Gaudreau L, Adam M, Ptashne M
Program in Molecular Biology, Memorial Sloan-Kettering Cancer Institute, New York, New York 10021, USA.
Mol Cell. 1998 May;1(6):913-6. doi: 10.1016/s1097-2765(00)80090-8.
It has been argued that many transcriptional activators work by "recruitment," that is, by helping the transcriptional machinery bind stably to DNA. We demonstrate here a realization of a strong prediction of this idea in an in vitro transcription reaction performed with purified yeast RNA polymerase II holoenzyme and a classical transcriptional activator. We show that the level of transcription reached by the activator working on low concentrations of holoenzyme can also be reached in the absence of activator by raising the holoenzyme concentration, and that under that condition the activator has no further stimulatory effect. We also show, in agreement with another prediction of the recruitment model, that in a reaction using a holoenzyme purified from cells bearing the "P" mutation, transcription is stimulated by a DNA-tethered peptide that binds the mutant holoenzyme component Gal11P but that lacks a classical activating region.

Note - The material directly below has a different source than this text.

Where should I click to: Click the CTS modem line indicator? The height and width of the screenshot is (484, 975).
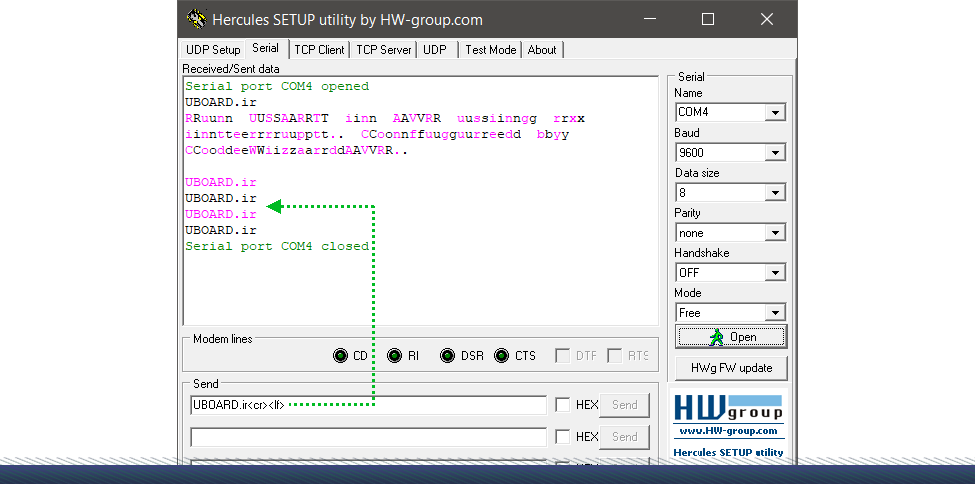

有人认为,许多转录激活因子通过“募集”发挥作用,也就是说,通过帮助转录机制稳定地结合到DNA上。我们在此证明,在使用纯化的酵母RNA聚合酶II全酶和经典转录激活因子进行的体外转录反应中,这一观点的一个有力预测得到了证实。我们表明,在低浓度全酶条件下发挥作用的激活因子所达到的转录水平,在没有激活因子的情况下通过提高全酶浓度也能达到,并且在该条件下激活因子没有进一步的刺激作用。我们还表明,与募集模型的另一个预测一致,在使用从携带“P”突变的细胞中纯化的全酶进行的反应中,一种与突变的全酶成分Gal11P结合但缺乏经典激活区域的DNA连接肽可刺激转录。